A auditoria forense pedida pelo Banco de Portugal à Deloitte conclui que a gestão de Ricardo Salgado desobedeceu a determinações do Banco de Portugal "21 vezes entre Dezembro de 2013 e Julho de 2014", noticia o "Jornal de Negócios".

O "Jornal de Negócios" revelou esta noite conclusões da auditoria forense da consultora Deloitte à conduta de gestão do BES: as administrações sob liderança de Ricardo Salgado não só desobedeceram ao Banco de Portugal - foram " 21 vezes entre Dezembro de 2013 e Julho de 2014" -, como praticaram "actos dolosos de gestão ruinosa, para além de ter concedido financiamentos em violação das regras".

As conclusões constam do "sumário executivo" que o Banco de Portugal (BdP) enviou esta quarta-feira à comissão parlamentar de inquérito à gestão do BES e do GES e a que o jornal teve acesso.

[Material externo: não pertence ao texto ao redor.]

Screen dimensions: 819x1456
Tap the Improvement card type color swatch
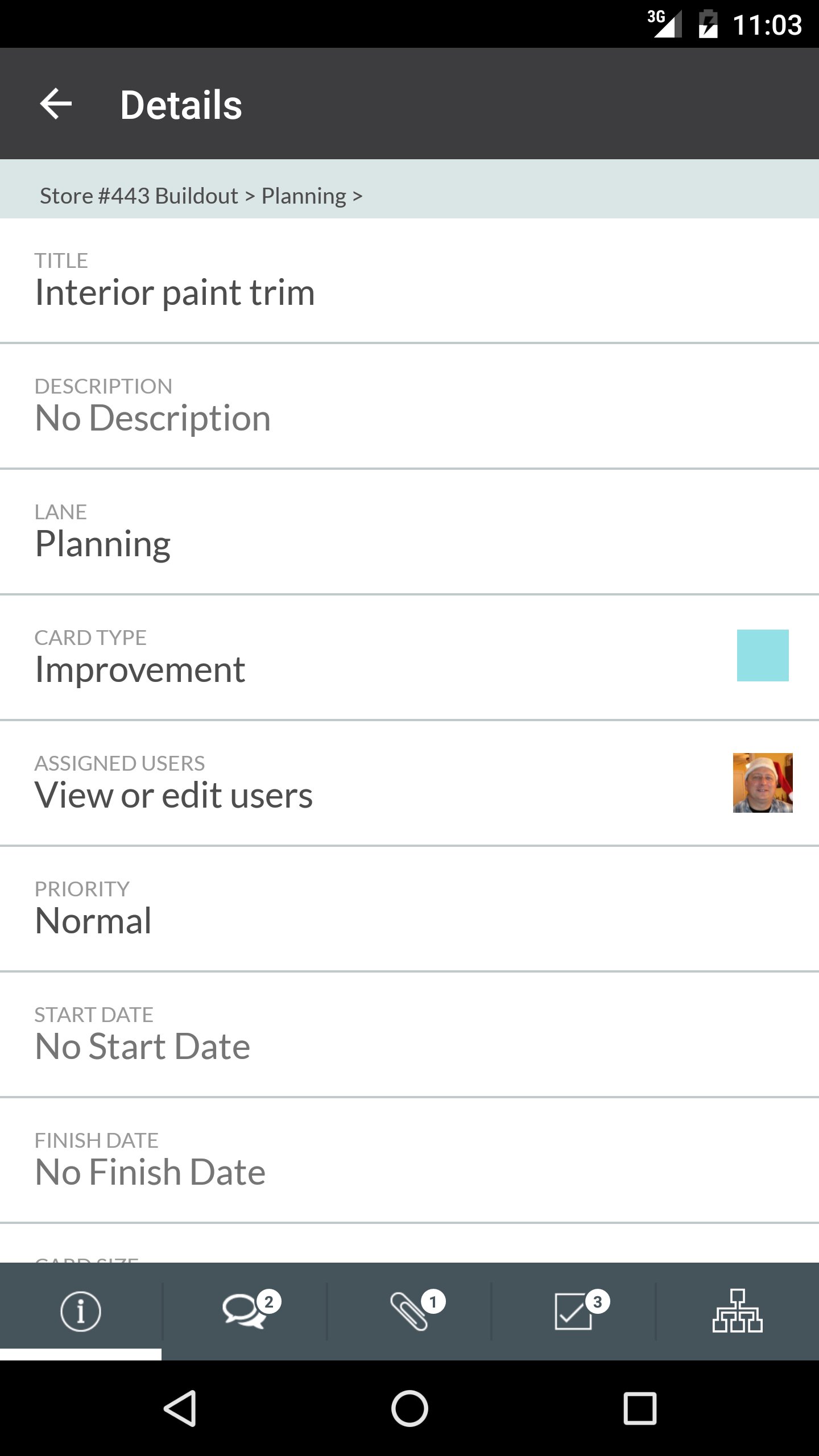tap(763, 655)
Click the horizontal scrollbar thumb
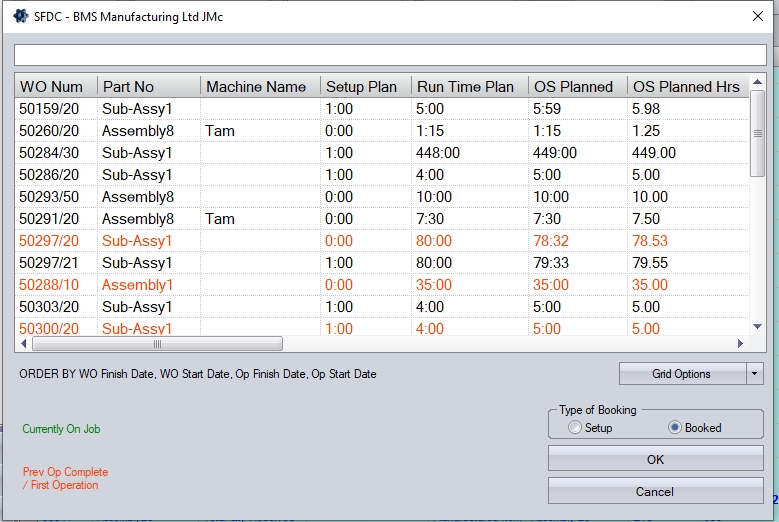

"As administrações do BES e do Espírito Santo Financial Group (ESFG) lideradas por Ricardo Salgado terão desobedecido de forma ilegítima a determinações do Banco de Portugal por 21 vezes. Além disso, terão sido praticados, por quatro vezes, actos dolosos de gestão ruinosa, terão sido concedidos dois financiamentos a administradores e a empresas do Grupo Espírito sem cumprir as regras aplicáveis aos membros dos órgãos sociais e a partes relacionadas e, por três vezes, terá ficado evidente que o banco não dispunha de requisitos de controlo interno", estas são as conclusões do primeiro de cinco blocos desta auditoria, noticia o "Negócios". 

O mesmo jornal refere que só neste primeiro bloco da auditoria forense elaborada a pedido do supervisor foram "identificadas 30 possíveis infrações".

A análise da Deloitte precisa também que "o crédito do BES a empresas da Espírito Santo Financial Group (ESFG) aumentou 580 milhões de euros entre o final de 2013 e 30 de Junho último". Uma situação que viola a proibição definida pelo Banco de Portugal. Em causa estão empréstimos ao ES Bank Panamá e à Espírito Santo Financiére (ESFIL), controlados pelo ESFG. A auditoria dá conta que "no mesmo período, existe também um aumento de exposição do ES Bank Panamá e da ESFIL à Espírito Santo International (ESI) e à Espírito Santo Resources (ESR)" adianta o "Negócios".  

As ordens do BdP chegaram à administração do BES e do ESFG e terão morrido ali. Testemunhos obtidos pela Deloitte vão nesse sentido: "Foi-nos transmitido por responsáveis das áreas de operações (disponibilização de fundos) e de controlo da exposição em mercado monetário face aos limites internamente definidos pelo BES que não tinham conhecimento das determinações do Banco de Portugal nem do destino final dos fundos tomados pelo ES Bank Panamá e pela ESFIL junto do Grupo BES", acrescenta o documento, segundo o jornal.